I tried no fewer than nine times, and each time ended up with a clumpy mess... apart from the last two times, where I used this method.

You can also watch my most successful attempt on my YouTube channel, Tashcakes:

Ingredients for Sugar Syrup:

100g water
100g caster sugar

Ingredients for Moonlight Biscuits:

50g koh fun flour
20–30ml sugar syrup (approximately)
Food colouring (optional)

Method:

1. To make the syrup, combine the water and sugar in a small pan, bring to a boil, and boil for three minutes. Then take off the heat and cool completely.

2. Mix the flour and enough syrup together to form a breadcrumb-like texture by rubbing it between your fingers as if you're making a pastry mixture. Pass as much as you can through a sieve, and discard the lumpy bits.*

3. Half-fill a mould, press the powder down firmly with your thumbs or the back of a spoon, and unmould. If you're using a plunger mould, then invert it carefully onto a small square of baking paper and onto a small chopping board, and press down firmly before releasing. If you're using a wooden mould, invert carefully on a small square of baking paper and onto a chopping board, and give the bottom of the mould a few sharp taps to release the cake.

4.  Steam for 10 minutes before painting on your desired extra details with a little food colouring mixed with water.
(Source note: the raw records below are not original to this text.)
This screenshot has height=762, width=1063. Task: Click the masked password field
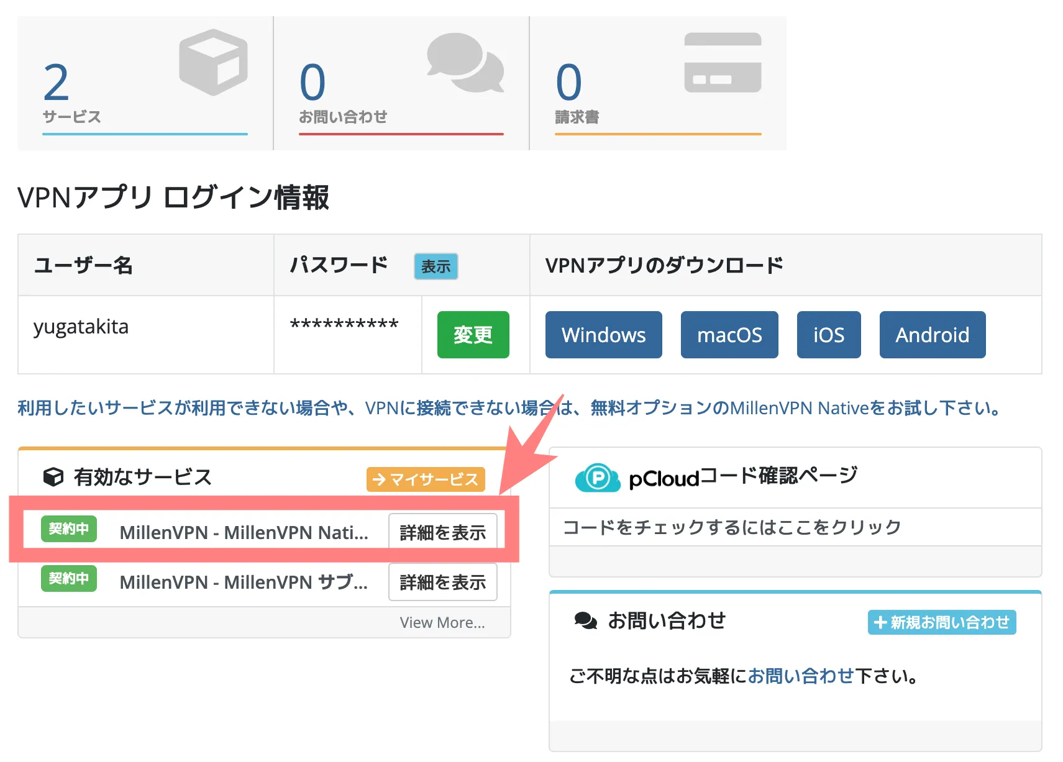[345, 324]
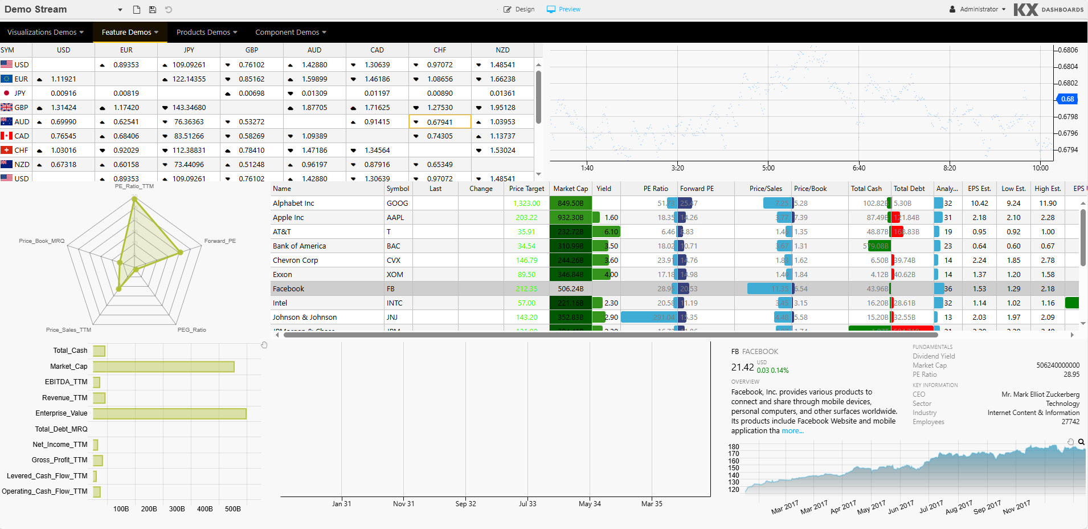Select the pan hand icon above the price chart

pyautogui.click(x=1070, y=442)
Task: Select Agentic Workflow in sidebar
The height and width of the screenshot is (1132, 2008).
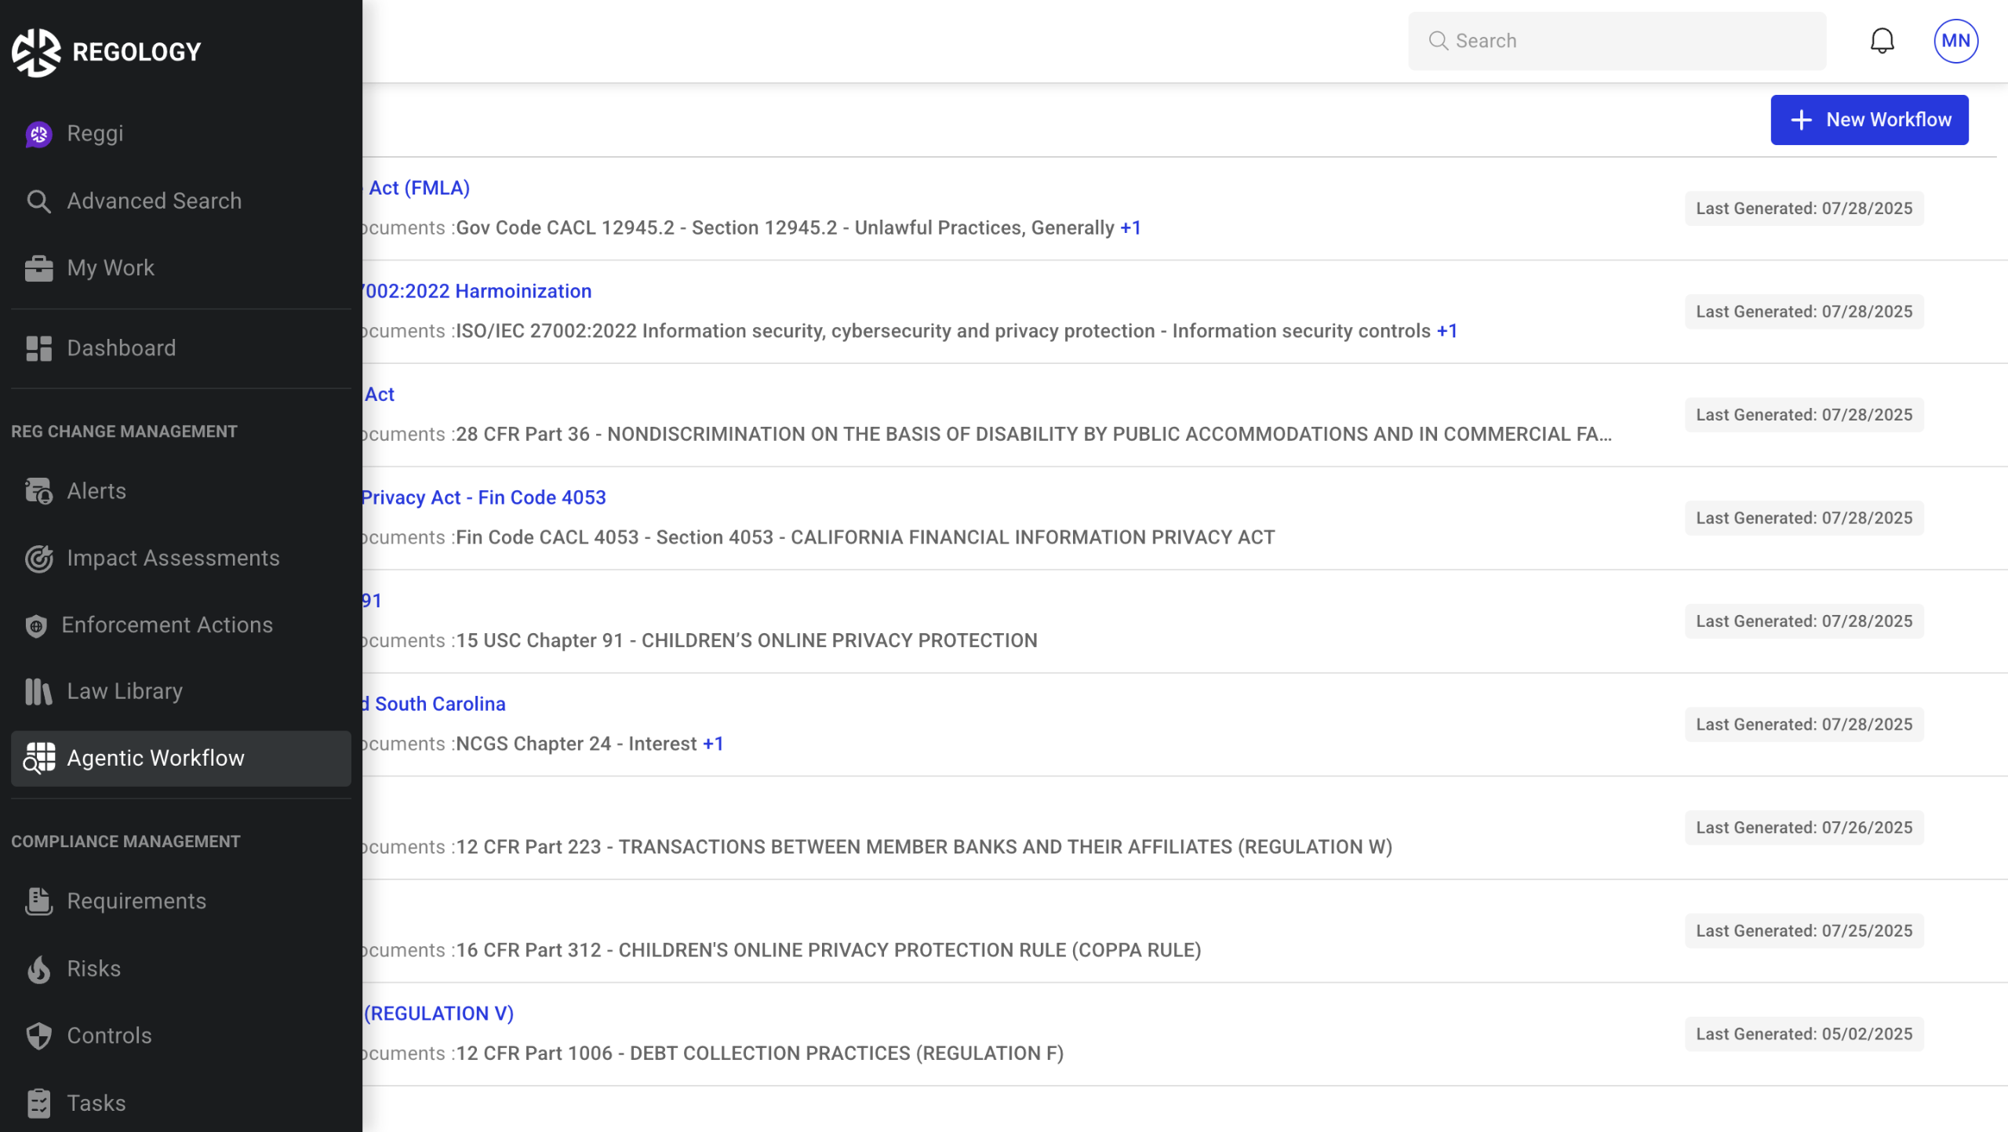Action: point(155,758)
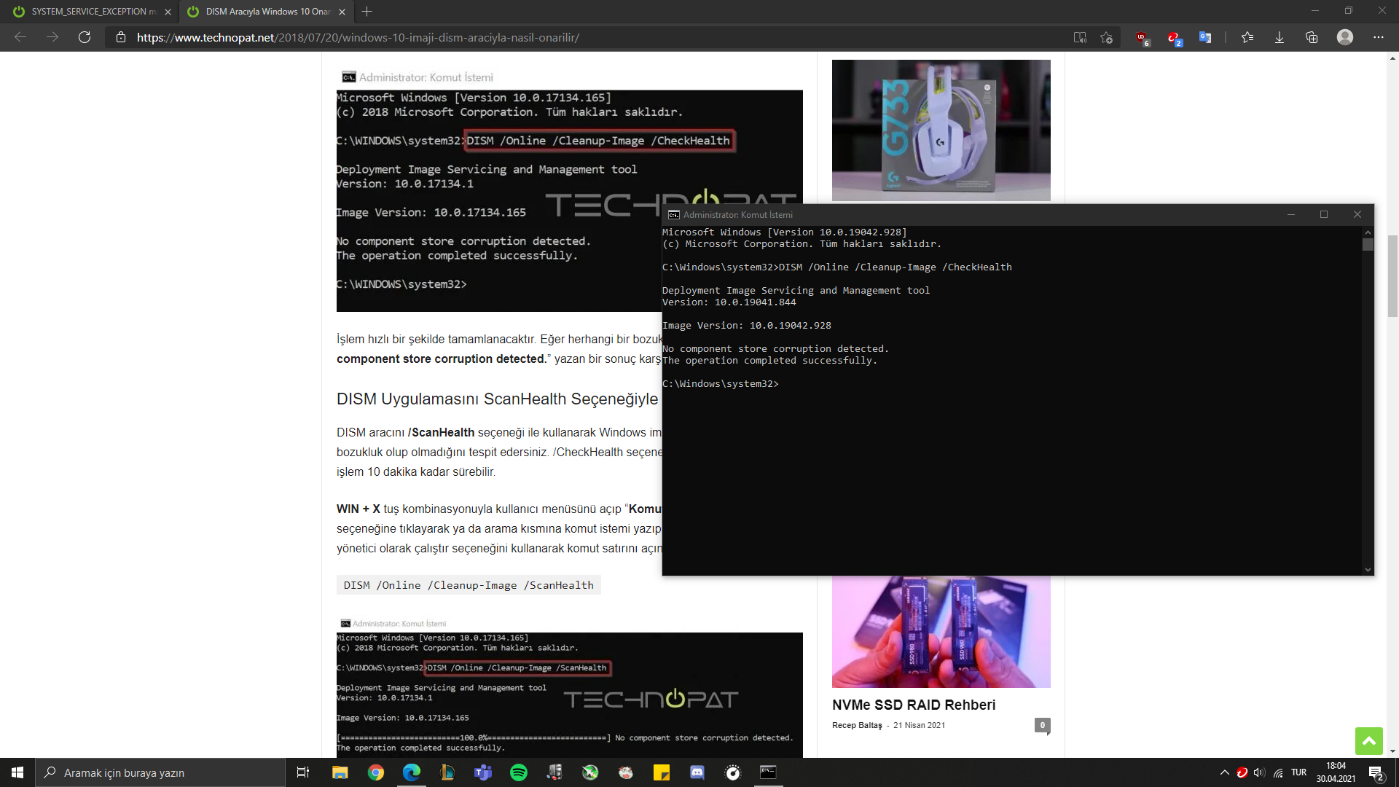
Task: Open Downloads panel in browser toolbar
Action: point(1280,38)
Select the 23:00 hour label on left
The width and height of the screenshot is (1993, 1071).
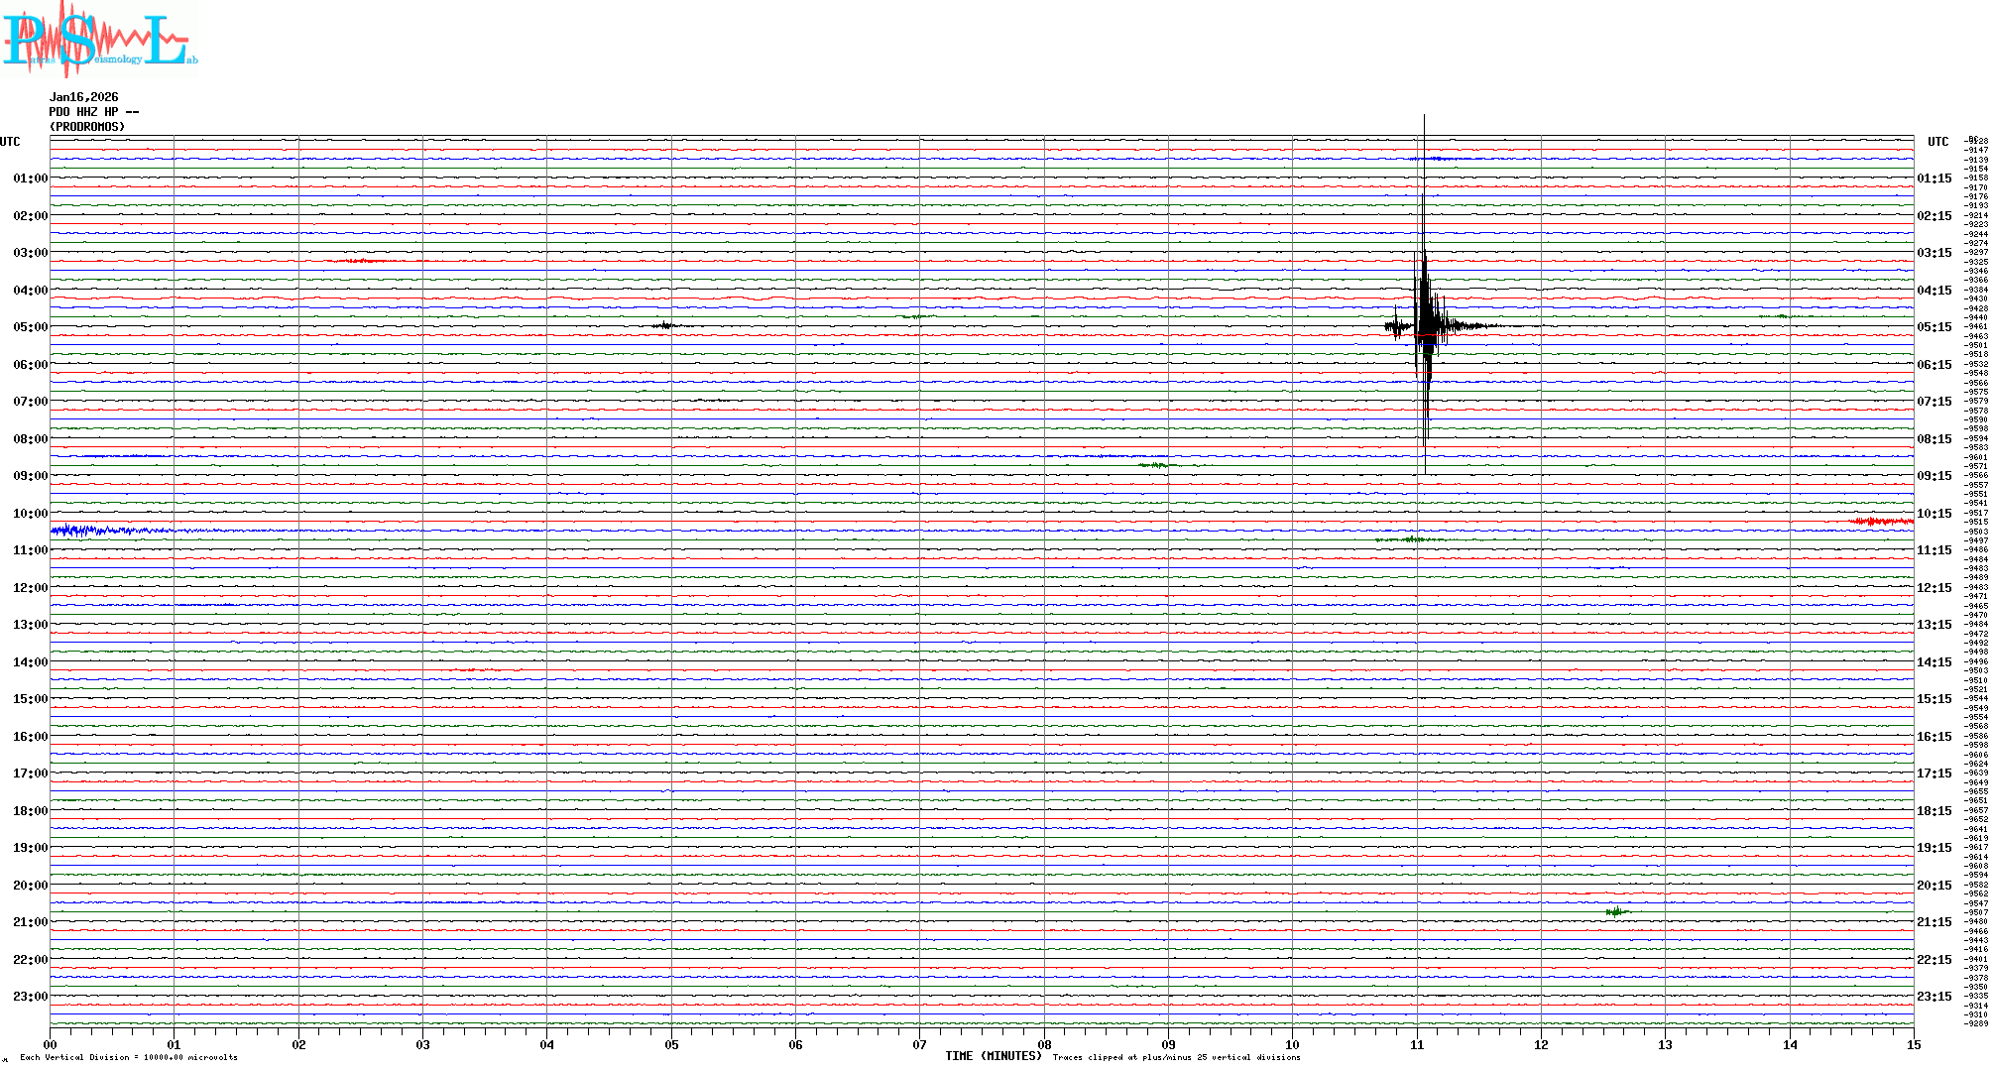click(30, 997)
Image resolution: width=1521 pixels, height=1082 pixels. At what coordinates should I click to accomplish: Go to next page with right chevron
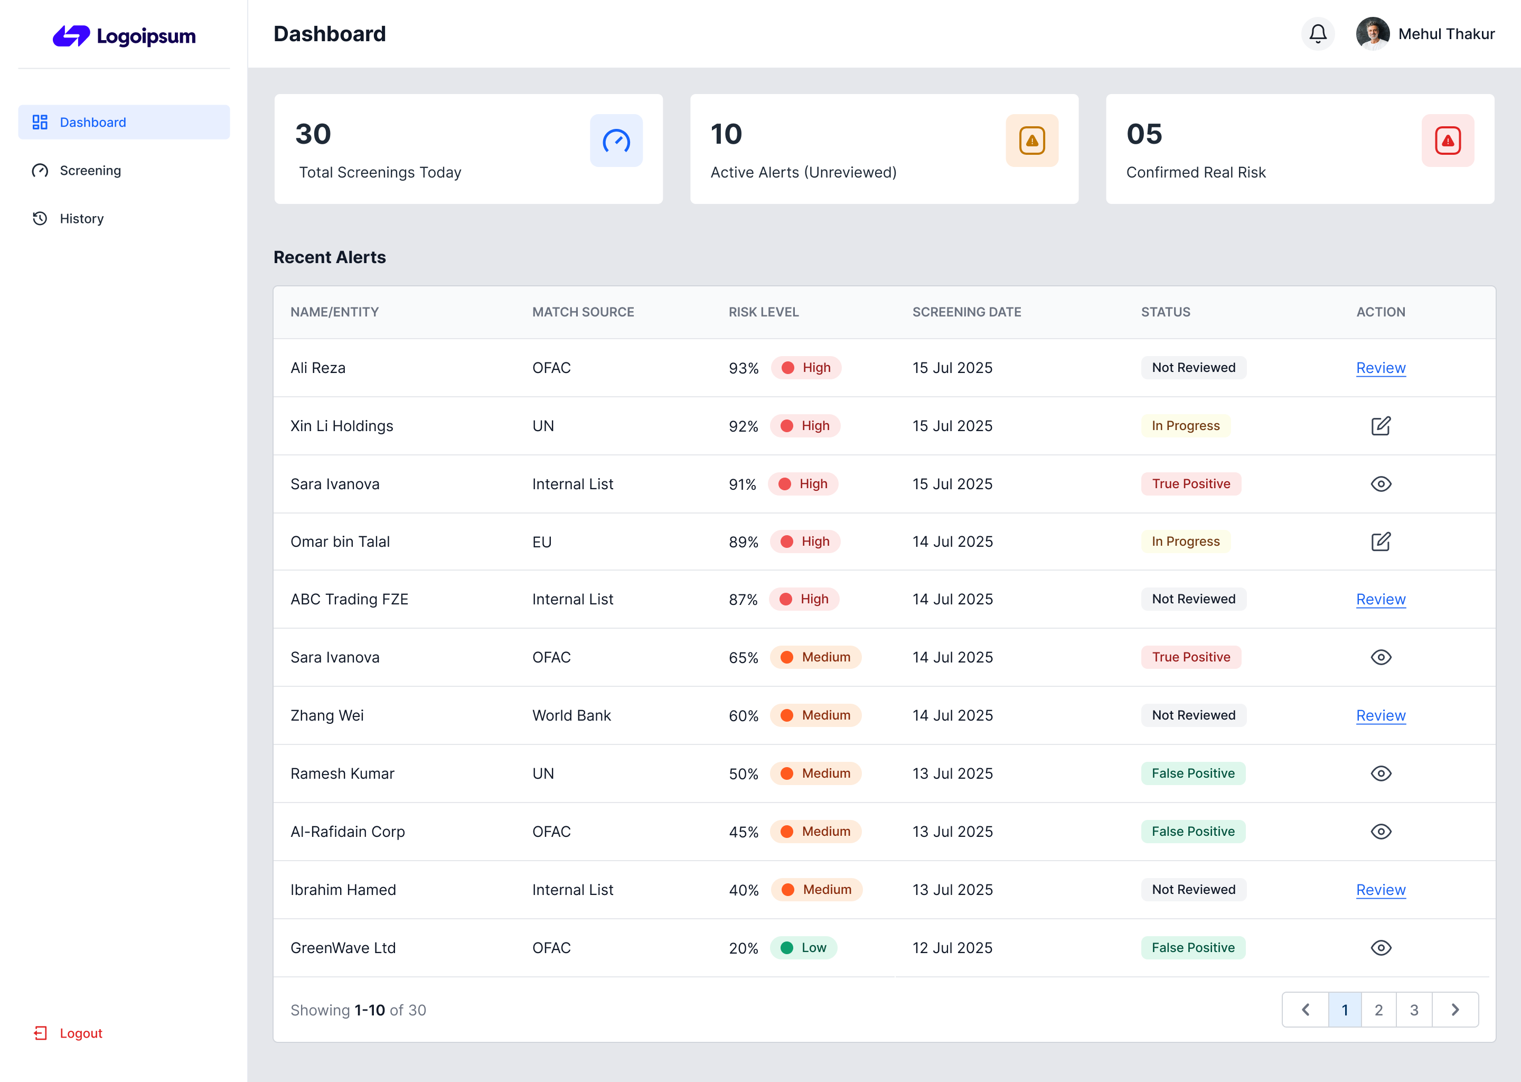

*A recipe that works will have no lumpy bits left – none of the recipes I saw had this problem, but no matter how many times and different ways I tried with koh fun flour, I always had lumps left.

The result? A dry, chewy biscuit-like confection that's pleasantly mildly sweet, but not really something to be savoured (when comparing it with all the modern cakes we're spoiled for choice with). 

Even after steaming, the little moonlight biscuits go hard and crunchy within minutes of taking out of the steamer. I didn't wait days for them to dry – I didn't doubt that they could become harder, but did doubt my enjoyment of them if they did.

This was a really interesting experiment, and the only way I could really get to try these ancient Hakka mooncakes without visiting Hakka communities in China during the Mid-Autumn Festival. Even though I kept having a frustrating experience trying to get the koh fun flour to combine with the liquid evenly, I'm glad that I did manage to get a few decent specimens from my efforts. I'm determined to perfect a recipe at some point.